Fu in quel momento che qualcuno spalancò la porta d’ingresso. I due uomini sobbalzarono dallo spavento, increduli di vedere comparire una donna sull’uscio. Aveva la pelle scura, gli occhi color nocciola e i capelli ricci raccolti in un chignon piuttosto alto. Indossava abiti molto colorati e sebbene non combaciassero per niente tra di loro sembravano comunque sensati.
            «Buon pomeriggio» disse, con un sorriso gentile.
            «Ehm… Penso che lei abbia sbagliato appartamento, cara?» iniziò Aziraphale, confuso.
            «Oh, non credo» rispose lei guardandolo dolcemente. «Sono venuta per parlare»
            «Siamo nel bel mezzo di una discussione. Potrebbe passare più tardi?» sbraitò Crowley. Aveva le lacrime agli occhi.

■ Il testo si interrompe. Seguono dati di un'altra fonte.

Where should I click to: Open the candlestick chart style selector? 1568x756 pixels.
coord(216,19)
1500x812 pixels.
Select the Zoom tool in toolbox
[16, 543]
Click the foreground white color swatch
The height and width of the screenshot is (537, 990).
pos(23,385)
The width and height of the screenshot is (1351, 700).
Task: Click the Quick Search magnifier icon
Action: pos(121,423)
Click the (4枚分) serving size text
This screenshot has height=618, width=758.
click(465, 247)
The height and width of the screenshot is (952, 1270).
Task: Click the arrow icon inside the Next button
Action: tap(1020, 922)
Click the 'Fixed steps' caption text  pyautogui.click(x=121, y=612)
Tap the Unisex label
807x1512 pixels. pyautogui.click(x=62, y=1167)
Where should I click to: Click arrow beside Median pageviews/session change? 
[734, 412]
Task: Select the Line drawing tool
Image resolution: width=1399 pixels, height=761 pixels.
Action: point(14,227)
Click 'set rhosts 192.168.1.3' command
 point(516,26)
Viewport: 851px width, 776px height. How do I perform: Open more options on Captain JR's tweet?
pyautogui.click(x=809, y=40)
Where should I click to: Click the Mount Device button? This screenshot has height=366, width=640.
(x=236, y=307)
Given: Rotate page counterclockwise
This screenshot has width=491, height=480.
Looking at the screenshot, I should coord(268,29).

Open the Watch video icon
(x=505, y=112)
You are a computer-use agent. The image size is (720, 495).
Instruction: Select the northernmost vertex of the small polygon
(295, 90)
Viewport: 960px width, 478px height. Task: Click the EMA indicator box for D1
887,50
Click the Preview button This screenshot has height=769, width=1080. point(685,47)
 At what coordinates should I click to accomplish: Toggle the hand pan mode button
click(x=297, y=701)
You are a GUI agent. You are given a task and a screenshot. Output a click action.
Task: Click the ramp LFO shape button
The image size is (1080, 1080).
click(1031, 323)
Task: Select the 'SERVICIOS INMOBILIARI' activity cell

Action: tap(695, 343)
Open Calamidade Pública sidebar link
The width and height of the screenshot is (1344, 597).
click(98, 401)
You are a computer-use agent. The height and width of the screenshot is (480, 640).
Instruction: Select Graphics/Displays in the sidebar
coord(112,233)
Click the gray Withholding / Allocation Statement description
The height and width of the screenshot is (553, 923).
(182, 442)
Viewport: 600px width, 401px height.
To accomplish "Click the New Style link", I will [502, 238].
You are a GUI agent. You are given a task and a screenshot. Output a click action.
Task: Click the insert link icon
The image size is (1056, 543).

            «Se sta cercando un libro in particolare può contattarmi a questo numero» annunciò Aziraphale, tirando fuori un cartellino dalle tasche. Glielo porse e la donna lo afferrò con un’eleganza che non aveva eguali. Lesse il numero e poi sorrise gentilmente. «Grazie, ma non sono qui per i libri. Sono qui per voi»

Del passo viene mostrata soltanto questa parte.